>>>
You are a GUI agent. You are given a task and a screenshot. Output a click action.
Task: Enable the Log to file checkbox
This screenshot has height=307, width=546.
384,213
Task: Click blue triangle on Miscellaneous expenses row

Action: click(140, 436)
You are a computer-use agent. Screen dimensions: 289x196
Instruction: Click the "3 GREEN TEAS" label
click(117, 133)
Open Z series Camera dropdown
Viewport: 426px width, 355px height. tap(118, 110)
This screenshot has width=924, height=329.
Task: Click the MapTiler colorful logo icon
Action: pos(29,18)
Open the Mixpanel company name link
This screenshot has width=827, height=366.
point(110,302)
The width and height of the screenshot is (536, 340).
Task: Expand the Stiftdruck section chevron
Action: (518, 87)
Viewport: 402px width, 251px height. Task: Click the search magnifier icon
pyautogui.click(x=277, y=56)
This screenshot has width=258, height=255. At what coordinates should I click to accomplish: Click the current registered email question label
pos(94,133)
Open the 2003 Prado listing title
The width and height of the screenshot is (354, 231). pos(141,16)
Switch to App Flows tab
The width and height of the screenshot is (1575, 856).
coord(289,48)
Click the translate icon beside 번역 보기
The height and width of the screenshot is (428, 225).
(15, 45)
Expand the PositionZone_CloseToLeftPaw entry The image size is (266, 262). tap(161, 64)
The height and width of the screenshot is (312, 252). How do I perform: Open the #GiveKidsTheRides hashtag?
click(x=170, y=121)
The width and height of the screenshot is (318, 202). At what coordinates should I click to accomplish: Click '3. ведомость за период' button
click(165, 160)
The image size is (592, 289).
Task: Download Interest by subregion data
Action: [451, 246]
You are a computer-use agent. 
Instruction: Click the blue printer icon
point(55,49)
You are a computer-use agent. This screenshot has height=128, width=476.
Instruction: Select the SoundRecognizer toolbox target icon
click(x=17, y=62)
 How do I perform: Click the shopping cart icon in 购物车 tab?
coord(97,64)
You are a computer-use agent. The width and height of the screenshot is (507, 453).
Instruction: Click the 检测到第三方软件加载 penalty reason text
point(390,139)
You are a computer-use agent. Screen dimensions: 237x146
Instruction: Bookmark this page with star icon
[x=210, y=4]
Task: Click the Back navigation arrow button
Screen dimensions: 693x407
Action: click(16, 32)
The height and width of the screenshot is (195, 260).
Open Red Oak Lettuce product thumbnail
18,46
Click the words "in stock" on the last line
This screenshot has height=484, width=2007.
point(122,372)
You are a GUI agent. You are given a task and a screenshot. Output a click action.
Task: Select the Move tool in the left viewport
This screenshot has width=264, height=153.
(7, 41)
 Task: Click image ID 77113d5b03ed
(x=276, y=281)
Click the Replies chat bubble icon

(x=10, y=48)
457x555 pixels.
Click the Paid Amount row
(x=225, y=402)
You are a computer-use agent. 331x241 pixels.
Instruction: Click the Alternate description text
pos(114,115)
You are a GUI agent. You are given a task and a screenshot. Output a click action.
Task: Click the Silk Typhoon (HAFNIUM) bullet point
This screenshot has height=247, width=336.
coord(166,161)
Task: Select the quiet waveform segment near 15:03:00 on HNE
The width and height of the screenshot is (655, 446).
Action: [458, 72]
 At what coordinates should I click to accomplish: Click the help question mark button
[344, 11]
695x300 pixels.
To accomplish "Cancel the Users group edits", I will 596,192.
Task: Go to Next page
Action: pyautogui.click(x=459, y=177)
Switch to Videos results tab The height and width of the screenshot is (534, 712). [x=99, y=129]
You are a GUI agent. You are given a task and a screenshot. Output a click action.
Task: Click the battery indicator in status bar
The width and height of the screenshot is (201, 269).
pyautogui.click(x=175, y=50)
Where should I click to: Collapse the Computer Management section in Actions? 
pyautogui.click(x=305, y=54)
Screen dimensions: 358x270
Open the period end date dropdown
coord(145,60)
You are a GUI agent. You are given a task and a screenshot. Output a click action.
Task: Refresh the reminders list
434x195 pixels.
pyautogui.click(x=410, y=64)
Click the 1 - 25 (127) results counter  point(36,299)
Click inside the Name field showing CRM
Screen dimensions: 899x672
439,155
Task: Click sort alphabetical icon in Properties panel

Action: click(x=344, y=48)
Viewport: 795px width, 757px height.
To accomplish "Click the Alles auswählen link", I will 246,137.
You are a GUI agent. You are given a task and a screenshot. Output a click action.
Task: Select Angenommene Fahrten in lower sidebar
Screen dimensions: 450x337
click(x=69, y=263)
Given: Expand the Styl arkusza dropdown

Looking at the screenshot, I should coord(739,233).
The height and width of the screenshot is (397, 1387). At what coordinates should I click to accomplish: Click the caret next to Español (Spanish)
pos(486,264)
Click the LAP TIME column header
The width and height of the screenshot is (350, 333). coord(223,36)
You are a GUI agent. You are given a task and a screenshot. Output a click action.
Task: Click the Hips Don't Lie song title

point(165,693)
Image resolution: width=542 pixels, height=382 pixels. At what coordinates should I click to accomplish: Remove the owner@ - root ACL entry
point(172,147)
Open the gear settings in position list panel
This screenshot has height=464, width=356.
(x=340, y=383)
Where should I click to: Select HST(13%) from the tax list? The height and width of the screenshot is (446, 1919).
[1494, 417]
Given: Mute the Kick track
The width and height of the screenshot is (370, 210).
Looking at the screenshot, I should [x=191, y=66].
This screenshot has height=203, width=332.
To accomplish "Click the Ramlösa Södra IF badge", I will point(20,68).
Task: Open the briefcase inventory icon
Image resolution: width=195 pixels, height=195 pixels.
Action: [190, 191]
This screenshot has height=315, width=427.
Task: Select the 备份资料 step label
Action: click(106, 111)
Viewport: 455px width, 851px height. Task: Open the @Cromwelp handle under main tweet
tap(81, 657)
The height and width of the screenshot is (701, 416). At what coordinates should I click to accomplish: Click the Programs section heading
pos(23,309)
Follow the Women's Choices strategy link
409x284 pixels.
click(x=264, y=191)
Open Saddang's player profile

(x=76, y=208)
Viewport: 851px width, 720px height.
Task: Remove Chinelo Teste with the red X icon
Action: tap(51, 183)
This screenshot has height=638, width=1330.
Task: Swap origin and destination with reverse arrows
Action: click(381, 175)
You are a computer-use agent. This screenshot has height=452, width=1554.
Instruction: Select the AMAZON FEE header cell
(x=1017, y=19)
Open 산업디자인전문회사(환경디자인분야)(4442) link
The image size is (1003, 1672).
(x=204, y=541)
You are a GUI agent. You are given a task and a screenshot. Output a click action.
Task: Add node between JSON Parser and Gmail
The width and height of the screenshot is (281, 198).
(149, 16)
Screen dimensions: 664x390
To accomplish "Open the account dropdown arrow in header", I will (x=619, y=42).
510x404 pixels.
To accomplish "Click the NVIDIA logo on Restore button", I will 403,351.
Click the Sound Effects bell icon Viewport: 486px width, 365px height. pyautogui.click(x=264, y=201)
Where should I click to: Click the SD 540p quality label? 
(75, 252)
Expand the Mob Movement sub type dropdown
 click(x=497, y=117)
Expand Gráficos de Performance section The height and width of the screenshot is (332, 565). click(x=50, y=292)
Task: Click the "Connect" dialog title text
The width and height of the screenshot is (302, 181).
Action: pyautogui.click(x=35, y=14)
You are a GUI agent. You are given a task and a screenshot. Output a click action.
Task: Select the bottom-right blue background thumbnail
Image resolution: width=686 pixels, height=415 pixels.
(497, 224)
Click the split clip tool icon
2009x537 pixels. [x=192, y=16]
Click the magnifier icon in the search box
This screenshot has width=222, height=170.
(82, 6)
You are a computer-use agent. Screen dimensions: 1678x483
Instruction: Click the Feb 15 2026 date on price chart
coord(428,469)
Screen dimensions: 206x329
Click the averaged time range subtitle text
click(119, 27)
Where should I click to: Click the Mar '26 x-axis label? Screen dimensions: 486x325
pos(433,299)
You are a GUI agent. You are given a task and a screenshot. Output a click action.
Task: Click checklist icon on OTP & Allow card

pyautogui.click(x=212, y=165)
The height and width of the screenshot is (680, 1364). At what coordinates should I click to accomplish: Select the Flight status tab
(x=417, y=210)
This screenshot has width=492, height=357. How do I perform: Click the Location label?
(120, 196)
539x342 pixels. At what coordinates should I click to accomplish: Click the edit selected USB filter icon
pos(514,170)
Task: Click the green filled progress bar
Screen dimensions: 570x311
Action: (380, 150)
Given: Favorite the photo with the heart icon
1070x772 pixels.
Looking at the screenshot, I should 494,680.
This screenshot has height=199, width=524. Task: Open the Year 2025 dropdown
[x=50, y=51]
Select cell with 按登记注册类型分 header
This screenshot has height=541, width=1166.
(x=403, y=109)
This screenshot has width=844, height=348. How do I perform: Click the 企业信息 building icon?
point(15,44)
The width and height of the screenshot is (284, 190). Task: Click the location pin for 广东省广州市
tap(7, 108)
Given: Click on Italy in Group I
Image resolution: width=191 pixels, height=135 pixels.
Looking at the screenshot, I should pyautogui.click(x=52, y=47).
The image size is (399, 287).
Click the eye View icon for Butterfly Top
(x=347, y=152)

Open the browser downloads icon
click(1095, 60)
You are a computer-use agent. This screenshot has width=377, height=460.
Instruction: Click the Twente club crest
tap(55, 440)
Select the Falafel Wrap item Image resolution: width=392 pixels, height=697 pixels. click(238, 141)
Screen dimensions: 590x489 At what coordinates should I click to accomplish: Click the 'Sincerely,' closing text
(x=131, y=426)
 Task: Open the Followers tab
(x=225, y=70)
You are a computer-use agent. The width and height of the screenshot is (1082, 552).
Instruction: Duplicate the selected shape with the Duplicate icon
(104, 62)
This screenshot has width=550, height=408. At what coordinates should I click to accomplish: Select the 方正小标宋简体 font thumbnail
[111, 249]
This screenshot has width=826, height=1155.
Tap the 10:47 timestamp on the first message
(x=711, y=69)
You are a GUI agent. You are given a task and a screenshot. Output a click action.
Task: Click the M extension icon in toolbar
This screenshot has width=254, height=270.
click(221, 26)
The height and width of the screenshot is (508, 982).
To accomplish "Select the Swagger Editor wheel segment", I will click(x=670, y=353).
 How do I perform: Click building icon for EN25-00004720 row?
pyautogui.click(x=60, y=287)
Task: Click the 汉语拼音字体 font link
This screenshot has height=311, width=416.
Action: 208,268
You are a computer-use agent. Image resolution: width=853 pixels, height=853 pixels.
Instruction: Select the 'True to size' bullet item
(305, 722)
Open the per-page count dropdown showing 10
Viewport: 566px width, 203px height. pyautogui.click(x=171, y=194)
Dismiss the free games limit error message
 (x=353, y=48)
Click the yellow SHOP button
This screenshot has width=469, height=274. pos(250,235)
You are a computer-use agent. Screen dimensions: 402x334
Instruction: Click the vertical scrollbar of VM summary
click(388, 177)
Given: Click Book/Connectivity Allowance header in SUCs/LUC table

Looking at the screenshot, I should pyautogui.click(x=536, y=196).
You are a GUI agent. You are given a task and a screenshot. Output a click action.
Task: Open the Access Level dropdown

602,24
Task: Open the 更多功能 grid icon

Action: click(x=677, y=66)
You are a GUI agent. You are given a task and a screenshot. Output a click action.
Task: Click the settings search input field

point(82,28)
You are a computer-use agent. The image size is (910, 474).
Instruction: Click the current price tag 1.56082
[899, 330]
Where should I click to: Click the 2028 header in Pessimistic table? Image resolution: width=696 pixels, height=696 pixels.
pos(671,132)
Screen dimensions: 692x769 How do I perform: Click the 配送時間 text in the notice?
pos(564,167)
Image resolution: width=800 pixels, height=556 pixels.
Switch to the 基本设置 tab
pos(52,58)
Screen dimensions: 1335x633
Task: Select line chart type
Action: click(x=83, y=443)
<<<
## Your goal
Write down exactly the span of lines above from the one containing "This screenshot has width=258, height=255." to the one containing "The height and width of the screenshot is (195, 260).", both ends included.

## Result of the exercise
This screenshot has width=258, height=255. At what coordinates should I click to accomplish: Click the current registered email question label
pos(94,133)
Open the 2003 Prado listing title
The width and height of the screenshot is (354, 231). pos(141,16)
Switch to App Flows tab
The width and height of the screenshot is (1575, 856).
coord(289,48)
Click the translate icon beside 번역 보기
The height and width of the screenshot is (428, 225).
(15, 45)
Expand the PositionZone_CloseToLeftPaw entry The image size is (266, 262). tap(161, 64)
The height and width of the screenshot is (312, 252). How do I perform: Open the #GiveKidsTheRides hashtag?
click(x=170, y=121)
The width and height of the screenshot is (318, 202). At what coordinates should I click to accomplish: Click '3. ведомость за период' button
click(165, 160)
The image size is (592, 289).
Task: Download Interest by subregion data
Action: [451, 246]
You are a computer-use agent. 
Instruction: Click the blue printer icon
point(55,49)
You are a computer-use agent. This screenshot has height=128, width=476.
Instruction: Select the SoundRecognizer toolbox target icon
click(x=17, y=62)
 How do I perform: Click the shopping cart icon in 购物车 tab?
coord(97,64)
You are a computer-use agent. The width and height of the screenshot is (507, 453).
Instruction: Click the 检测到第三方软件加载 penalty reason text
point(390,139)
You are a computer-use agent. Screen dimensions: 237x146
Instruction: Bookmark this page with star icon
[x=210, y=4]
Task: Click the Back navigation arrow button
Screen dimensions: 693x407
Action: click(16, 32)
The height and width of the screenshot is (195, 260).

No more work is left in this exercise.